# There’s got to be a better DC hose for portable planer



## Sleeper (Mar 24, 2009)

I’m so tired of cutting this hose to fit. Pretty soon there’s isn’t going to be any hose left. I was really happy to find this hose because it was so flexible which made it so easy for me to pull it out for use and easy to push back for storage. I have some thicker PVC hose from Harbor Freight, but I don’t know if it would be any better. I wish the DC port was below the table so I could just use a 90 deg elbow to the hose instead of hanging from its own bend.


----------



## 44260 (Aug 29, 2013)

Get a piece of 1x2 or 1x3 or something roughly that size and however long needed to reach the hose from that metal leg of the stand shown in the picture. About half to 3/4 of the way down the leg drill 2 holes to mount the board to. The other end of the board, get some heavy plastic tie straps, lift the hose up a bit to take weight off of the hose where it is breaking and tie strap the hose to the board


----------



## woodnthings (Jan 24, 2009)

*What's the "big" picture?*

Is the hose going to an overhead duct run? OR is the hose going downward to a floor run on the DC unit. Either way, use a 45 degree fitting right at the planer and make the turn more gradual:









4" schedule 30 will work with "dust collector" fittings, IF you use one of these:


----------



## allpurpose (Mar 24, 2016)

I'm glad to have read this before setting mine up. I shouldn't have to worry about breakage as much..right now I just blow the shaving into my neighbors car in the middle of the night.. jk.. I don't really do that, but it's a nice tip..


----------



## Sleeper (Mar 24, 2009)

Bill, I have the same setup as you have in the first photo except that I have a Blast Gate in line. Overhead would have been nice but then I have the roll up garage door to deal with. It looks like you have a better hose than I have, Where did you get that at?

I might have to try something like what dirty-curty suggested by supporting the hose. I really don’t have much room to play with in tight little shop.

As you can see from the photo below that I’m real packed in like sardines, plus I have to move it out each time I use the planer or the jointer.


----------



## allpurpose (Mar 24, 2016)

You people and your nice clean work areas disgust me..
Ok, better put I'm envious and probably just lazy.
I really need to set up a dust collection system instead of the floor and broom..


----------



## Sleeper (Mar 24, 2009)

allpurpose said:


> You people and your nice clean work areas disgust me..
> Ok, better put I'm envious and probably just lazy.
> I really need to set up a dust collection system instead of the floor and broom..

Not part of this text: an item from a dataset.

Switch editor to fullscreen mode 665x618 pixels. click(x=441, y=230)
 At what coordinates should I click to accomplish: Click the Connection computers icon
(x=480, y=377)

Oh believe me it is not always like this. LOL It can get pretty bad Depending on the project i'm doing. Its just that I only take photos when its cleaned up. :icon_smile:


----------



## MT Stringer (Jul 21, 2009)

I use the flexible, stretchable 4 inch hose sold by Rockler. I connect it to the planer, jointer, or the drum sander.


----------



## difalkner (Nov 27, 2011)

I've been using this hose for a while and finally bought a second one when I cut the first one up for the CNC - Powertec 20' Clear. I don't get the impression this hose is going to split like that.


----------



## allpurpose (Mar 24, 2016)

Sleeper said:


> Oh believe me it is not always like this. LOL It can get pretty bad Depending on the project i'm doing. Its just that I only take photos when its cleaned up. :icon_smile:


Strangely enough I'm just now getting around to getting things up off the floor to make it easier to sweep things up. Between air hoses, extension cords, table legs, odd pieces of wood and so on it's not as easy as it sounds. I'll get there, everything is all nice and tidy then one little project and it's right back to square one. If I thought suspending everything from the ceiling would work I'd do it, but a table saw hanging from the rafters? I'm just not feeling it..
I have a hunch the garage shrinks in direct proportion to every trip to the store and someday I'll prove that theory. I only have one area where a dust collection system might fit and that area currently is where all the lawn equipment goes.Maybe I'll just kill all the grass and bushes and solve that problem. 
Thinking about suspending things from up above a dust collection system could work from up in that wasted space..it's a 9 foot ceiling here so there's that..

Ok..back to work. I've hijacked your thread enough for one day.


----------



## Sleeper (Mar 24, 2009)

I try to avoid stuff hanging down from the ceiling because it interferes with turning long boards around and also for shelves and such along the walls, but sometimes there’s not much you can do unless you’ve designed the shop to have floor outlets. I drew up plans for my future shop that will have all the dust collocation outside the walls with thru-wall ports and in floor port under my table saw.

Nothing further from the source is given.